By Shirley Prihoda
If you like the company of older people, which I do since I am now an “older people,” most statements either begin or end with, “Where have the years gone?”
Most of us, albeit there are a few outliers, and you know who you are, bemoan the emptiness of an empty nest and realize far too late that the days are long, but the years are fast.
We have frequently stated in this column, which is more attributed to my memory loss rather than my need to impart great wisdom, “Wisdom comes with age, but sometimes it comes by itself.” And none truer than wishing we had taken the time to savor the moments for the treasures they were instead of our now ever-growing wish list for a do-over button.
It is my opinion God knew beforehand we would need a second chance to do better. He’s smart like that. Therefore, He gave us grandchildren! Now, our new enlightenment doesn’t always sit right with our now-grown kids since they say the new rules, even though few of them are vastly different from the ones they lived with as kids.
While there is a sense of renewal in allowing the grandchildren to eat a cookie on the sofa or get a drink from my Sonic cup, the deeper knowledge is realizing there will be many sofas throughout our lives, but there will only be one of them.
Before the friends who know me stand to repudiate this since it is an established fact that I border, well, actually live in OCD (Obsessive Compulsive Disorder) land, the cookies are not chocolate, and I squeeze the straw to impede any backwash.
The desire to do things our way isn’t an adult thing; it begins expressing itself immediately.
From the toddler’s, “Me do it” to my grandson’s favorite response. “You’re not the boss of me,” we want to do things our way. It may not necessarily be the right way or the best outcome, our second chance at grandchildren being the case in point, but we wanted to be in charge. Life would be so much simpler if we took direction better.

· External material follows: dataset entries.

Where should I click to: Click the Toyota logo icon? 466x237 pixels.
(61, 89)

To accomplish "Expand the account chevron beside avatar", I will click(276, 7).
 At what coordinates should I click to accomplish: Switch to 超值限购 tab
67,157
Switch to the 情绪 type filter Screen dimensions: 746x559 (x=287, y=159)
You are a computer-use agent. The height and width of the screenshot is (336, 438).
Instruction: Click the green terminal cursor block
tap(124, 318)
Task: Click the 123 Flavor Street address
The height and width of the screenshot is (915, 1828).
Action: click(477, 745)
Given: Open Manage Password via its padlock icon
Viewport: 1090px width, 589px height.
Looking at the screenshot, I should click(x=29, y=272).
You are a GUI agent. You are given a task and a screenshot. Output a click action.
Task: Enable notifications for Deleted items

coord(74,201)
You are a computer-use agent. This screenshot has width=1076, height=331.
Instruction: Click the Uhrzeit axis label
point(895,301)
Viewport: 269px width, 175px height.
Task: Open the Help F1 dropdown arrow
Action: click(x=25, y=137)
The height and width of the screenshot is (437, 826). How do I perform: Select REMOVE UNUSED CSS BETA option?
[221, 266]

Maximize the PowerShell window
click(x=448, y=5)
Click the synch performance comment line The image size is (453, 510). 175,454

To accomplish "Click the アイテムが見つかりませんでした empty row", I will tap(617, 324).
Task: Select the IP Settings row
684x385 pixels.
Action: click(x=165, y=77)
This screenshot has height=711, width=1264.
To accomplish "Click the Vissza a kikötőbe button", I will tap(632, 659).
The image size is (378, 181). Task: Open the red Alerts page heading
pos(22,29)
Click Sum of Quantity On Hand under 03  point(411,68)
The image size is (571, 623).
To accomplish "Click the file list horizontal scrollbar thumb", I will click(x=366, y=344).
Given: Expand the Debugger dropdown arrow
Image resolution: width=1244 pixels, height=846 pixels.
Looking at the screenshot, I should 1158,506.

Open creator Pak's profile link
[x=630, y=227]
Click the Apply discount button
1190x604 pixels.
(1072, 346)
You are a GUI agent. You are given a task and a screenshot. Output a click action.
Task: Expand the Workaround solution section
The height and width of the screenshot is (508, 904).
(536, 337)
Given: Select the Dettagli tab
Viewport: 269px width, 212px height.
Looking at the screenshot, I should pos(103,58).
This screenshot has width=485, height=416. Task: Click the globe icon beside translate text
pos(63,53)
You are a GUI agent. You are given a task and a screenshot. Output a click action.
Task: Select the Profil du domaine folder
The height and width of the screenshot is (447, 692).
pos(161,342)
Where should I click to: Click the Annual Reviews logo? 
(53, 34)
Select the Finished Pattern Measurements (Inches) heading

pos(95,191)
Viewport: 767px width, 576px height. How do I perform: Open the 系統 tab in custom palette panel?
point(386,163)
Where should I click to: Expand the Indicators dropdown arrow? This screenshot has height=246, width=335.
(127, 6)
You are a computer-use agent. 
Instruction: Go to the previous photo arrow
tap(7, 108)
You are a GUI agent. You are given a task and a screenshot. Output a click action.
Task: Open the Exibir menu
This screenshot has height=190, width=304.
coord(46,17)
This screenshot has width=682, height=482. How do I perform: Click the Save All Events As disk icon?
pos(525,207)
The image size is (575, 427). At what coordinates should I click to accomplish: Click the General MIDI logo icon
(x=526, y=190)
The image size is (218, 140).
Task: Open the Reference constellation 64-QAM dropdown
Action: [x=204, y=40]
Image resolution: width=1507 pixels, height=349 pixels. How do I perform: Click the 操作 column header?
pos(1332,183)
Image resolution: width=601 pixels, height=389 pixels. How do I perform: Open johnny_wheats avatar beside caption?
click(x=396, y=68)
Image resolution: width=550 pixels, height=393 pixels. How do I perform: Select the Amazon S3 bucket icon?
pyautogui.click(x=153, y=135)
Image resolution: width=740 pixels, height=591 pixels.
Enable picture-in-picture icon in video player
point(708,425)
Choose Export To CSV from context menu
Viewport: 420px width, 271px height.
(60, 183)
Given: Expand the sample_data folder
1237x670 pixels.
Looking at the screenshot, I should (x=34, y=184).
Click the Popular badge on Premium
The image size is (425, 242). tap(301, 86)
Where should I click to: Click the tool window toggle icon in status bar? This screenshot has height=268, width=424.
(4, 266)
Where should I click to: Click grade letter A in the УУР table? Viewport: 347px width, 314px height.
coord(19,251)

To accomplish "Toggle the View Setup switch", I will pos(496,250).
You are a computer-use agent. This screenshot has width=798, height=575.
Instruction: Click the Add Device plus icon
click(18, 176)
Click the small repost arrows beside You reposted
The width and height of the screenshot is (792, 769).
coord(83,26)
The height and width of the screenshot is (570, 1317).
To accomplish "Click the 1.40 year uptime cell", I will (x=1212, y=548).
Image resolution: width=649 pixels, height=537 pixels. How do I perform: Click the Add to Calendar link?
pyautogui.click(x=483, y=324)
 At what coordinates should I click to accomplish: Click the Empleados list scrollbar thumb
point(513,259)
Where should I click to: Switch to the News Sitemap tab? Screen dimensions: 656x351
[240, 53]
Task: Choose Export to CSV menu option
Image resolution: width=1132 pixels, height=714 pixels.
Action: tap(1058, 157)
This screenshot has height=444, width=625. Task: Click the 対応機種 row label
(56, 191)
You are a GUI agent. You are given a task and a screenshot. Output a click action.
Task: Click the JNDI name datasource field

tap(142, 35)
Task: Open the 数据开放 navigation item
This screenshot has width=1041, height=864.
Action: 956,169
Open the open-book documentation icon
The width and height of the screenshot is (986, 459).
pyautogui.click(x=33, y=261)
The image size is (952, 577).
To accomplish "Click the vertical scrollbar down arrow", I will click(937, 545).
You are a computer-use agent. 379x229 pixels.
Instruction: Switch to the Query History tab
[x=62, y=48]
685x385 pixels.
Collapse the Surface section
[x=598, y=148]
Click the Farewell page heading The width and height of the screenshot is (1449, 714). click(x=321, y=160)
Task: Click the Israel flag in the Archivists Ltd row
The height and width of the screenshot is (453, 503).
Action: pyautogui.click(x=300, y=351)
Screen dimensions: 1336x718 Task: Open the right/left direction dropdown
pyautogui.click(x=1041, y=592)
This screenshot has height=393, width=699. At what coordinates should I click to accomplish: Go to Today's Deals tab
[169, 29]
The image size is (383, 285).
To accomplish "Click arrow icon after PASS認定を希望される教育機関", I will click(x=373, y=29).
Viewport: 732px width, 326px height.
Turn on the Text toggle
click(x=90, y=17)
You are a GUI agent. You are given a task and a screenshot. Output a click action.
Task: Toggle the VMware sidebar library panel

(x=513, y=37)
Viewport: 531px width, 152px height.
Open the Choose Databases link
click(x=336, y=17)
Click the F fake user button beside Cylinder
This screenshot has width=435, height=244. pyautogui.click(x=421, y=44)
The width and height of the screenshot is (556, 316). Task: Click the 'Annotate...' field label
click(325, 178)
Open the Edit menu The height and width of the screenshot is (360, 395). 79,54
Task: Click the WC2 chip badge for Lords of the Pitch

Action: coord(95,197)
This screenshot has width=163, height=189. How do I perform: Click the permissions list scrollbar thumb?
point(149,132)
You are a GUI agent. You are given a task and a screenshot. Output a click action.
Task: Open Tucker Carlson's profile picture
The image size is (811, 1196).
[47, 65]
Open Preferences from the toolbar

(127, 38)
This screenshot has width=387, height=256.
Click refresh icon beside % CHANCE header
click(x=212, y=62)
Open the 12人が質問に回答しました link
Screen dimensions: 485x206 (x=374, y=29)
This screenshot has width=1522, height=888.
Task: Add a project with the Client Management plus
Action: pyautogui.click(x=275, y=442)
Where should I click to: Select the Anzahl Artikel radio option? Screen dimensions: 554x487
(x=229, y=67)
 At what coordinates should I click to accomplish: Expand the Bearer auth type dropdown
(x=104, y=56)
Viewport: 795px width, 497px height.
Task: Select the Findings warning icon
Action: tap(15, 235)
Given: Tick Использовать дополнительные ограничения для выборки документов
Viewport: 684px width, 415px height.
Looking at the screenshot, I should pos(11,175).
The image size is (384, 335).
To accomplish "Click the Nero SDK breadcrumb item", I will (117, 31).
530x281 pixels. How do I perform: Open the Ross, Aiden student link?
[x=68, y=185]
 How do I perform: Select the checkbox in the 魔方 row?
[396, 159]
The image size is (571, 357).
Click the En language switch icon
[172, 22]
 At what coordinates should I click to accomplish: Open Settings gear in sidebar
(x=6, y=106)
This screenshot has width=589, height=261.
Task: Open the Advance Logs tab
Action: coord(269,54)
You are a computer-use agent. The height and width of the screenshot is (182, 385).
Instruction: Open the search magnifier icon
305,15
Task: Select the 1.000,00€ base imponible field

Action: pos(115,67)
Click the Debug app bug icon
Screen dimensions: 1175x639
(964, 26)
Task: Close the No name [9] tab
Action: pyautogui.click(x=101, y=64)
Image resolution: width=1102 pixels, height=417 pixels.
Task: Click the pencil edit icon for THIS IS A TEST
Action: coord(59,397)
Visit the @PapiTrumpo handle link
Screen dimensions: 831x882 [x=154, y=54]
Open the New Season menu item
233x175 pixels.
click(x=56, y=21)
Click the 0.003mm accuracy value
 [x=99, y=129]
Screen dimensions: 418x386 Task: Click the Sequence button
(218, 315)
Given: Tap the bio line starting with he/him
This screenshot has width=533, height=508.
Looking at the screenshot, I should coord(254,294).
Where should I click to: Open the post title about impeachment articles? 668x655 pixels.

I’ve learned over the years as a counselor that adults are simply broken children in bigger shoes. They come wanting help to climb out of their brokenness, but still want to do it their way. They are stuck in an “If only world” or a “Me do it” because even though I came to you for help, “You’re not the boss of me.”
Now, taking or following directions is hard for everyone, but even more so for a born and bred Texan. Well, let’s just say, that left alone we could set the world straight in less than an 8-second bull ride while holding a freshly baked pie in the other hand. But there comes a time, it always does, when we find ourselves at the end of “Me do it” on rock bottom and nowhere to go but up.
Most heartbreaks in my chair center around their kids, their spouse, or in-laws. There must be a reason that an in-law is a close cousin to out-law! I share with them that there is an answer for all their hurts. Light arises in their eyes until I tell them Jesus is the answer for all of life’s problems. This is about the time their head drops in despair because they haven’t met the real God of second chances. The One that can and will restore a broken heart.
There is a significant difference in having the Bible thrown at you like a knife instead of the source of a healing balm on all the broken places of life. Since we’ve established the Lord is smart, let’s see what He says about family life in Psalm 127. “Unless the Lord builds the house, they labor in vain who build it; unless the Lord guards the city, the watchman stays awake in vain. It is vain for you to rise up early, to sit up late, to eat the bread of sorrows; for so He gives His beloved sleep.”
Is this saying what it appears to say? Yes. The Lord will establish (make strong) and guard our home. And not only our home but the city as well. There’s no need to get up early and fret or stay awake at night, wringing our hands, trying to figure a way to make it work.
He is the God of second chances. All you need to do is believe in your heart that He is Lord (you know, smarter than you since He made the universe and everything in it) and ask Him into your life. He adopts us as His kids. Not stepchildren, but full children with rights to come in the front door without knocking, eat the last cookie and drink through the straw of His Sonic cup, and He won’t pinch the straw!
I love to put these on my hamburgers. Don’t judge me.
3 cloves garlic minced
3/4 cup mayonnaise
2 teaspoons lemon juice
1 chipotle pepper in adobo sauce, minced.
In a small bowl, mix garlic, mayonnaise, lemon juice, and chipotle pepper. Cover and refrigerate.
In a wide-based bowl, combine onions and buttermilk. Allow to sit for one hour; stirring occasionally.
2 medium Vidalia onions, sliced really thin
1 cup buttermilk
1 cup flour
1 teaspoon garlic powder
1/2 teaspoon salt
1/2 teaspoon black pepper
2 teaspoons cayenne
1 teaspoon paprika
canola oil for frying
On a shallow plate, combine flour, garlic powder, salt, black pepper, cayenne, and paprika. Mix well with a fork. Heat oil in a heavy pot to 375 degrees.
Using tongs, remove onions from buttermilk and dredge in the flour mixture. Gently shake excess flour from the onions. Drop into hot oil and fry until golden. Drain on paper towels.